Tilray Brands Inc. TLRY-T cut its projected earnings for the fiscal year and reported revenues that fell short of analyst estimates, triggering a sharp sell-off of the cannabis producer’s shares along with those of other players in the sector.

Tilray reported a loss of US$105-million for its third fiscal quarter ended Feb. 29, compared with a loss of US$1.2-billion a year earlier, when it recorded a large one-time impairment charge.

The company also cut its forecast for earnings before interest, tax, depreciation and amortization (EBITDA) for the 2024 fiscal year ending May 31 to between US$60-million and US$63-million, down from between US$68-million and US$78-million. Tilray also said it no longer expects to report positive adjusted free cash flow for the year.

The results are the latest sign that the cannabis sector continues to struggle amid industry oversupply, fierce competition, and weak pricing and profit margins, causing recent insolvencies among small cannabis growers unable to produce enough cash to cover their costs.

Since the beginning of 2024, four small and mid-sized producers have filed for creditor protection under the Companies’ Creditors Arrangement Act, with combined liabilities of more than $150-million, and one posted a notice of intention to file under the Bankruptcy and Insolvency Act. This is on top of at least 18 companies that filed under CCAA and the Bankruptcy Act last year.

The companies that filed for creditor protection in the past few months have said they are suffering significant losses from high interest rates on debt and, in some instances, a high tax burden.

Tilray’s net revenue in the quarter was up 30 per cent to $188.3-million, helped by acquisitions but short of analyst expectations. The company has the largest share of the recreational market in Canada, with just over a third of its revenue coming from the sale of cannabis, while it also has acquired various U.S. craft-beer brands.

Shares of Tilray plunged more than 20 per cent on the Toronto Stock Exchange on Tuesday, while shares of rival cannabis producer Canopy Growth Corp. WEED-T dropped nearly 10 per cent and those of Aurora Cannabis Inc. ACB-T declined by nearly 9 per cent.

“Licenced producer fundamentals, on average, remain challenging, with cash burn an issue for most companies, as well as deflationary pressure in the Canadian market,” Pablo Zuanic, managing partner of cannabis equity research firm Zuanic & Associates, said in an e-mail.

“In our view, the natural attrition and potential M&A activity will benefit the stronger companies – those with sustainable scale and strong balance sheets,” he said.
____
**SHORT EXERCISE A:** Reproduce the part of the Tilray earnings article from "Tilray reported a" to "for the year.".
**SHORT EXERCISE B:** According to the Tilray earnings article, by how much did Tilray's shares fall on the Toronto Stock Exchange on Tuesday?

**DATA PROVIDED:**
____
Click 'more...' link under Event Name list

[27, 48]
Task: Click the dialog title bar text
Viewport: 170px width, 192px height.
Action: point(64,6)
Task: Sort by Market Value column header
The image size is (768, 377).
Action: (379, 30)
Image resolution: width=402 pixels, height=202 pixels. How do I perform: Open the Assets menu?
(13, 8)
____
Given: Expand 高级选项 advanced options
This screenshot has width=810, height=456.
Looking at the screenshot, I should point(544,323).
____
**EXERCISE RESPONSE A:**
Tilray reported a loss of US$105-million for its third fiscal quarter ended Feb. 29, compared with a loss of US$1.2-billion a year earlier, when it recorded a large one-time impairment charge.

The company also cut its forecast for earnings before interest, tax, depreciation and amortization (EBITDA) for the 2024 fiscal year ending May 31 to between US$60-million and US$63-million, down from between US$68-million and US$78-million. Tilray also said it no longer expects to report positive adjusted free cash flow for the year.

**EXERCISE RESPONSE B:** More than 20 percent.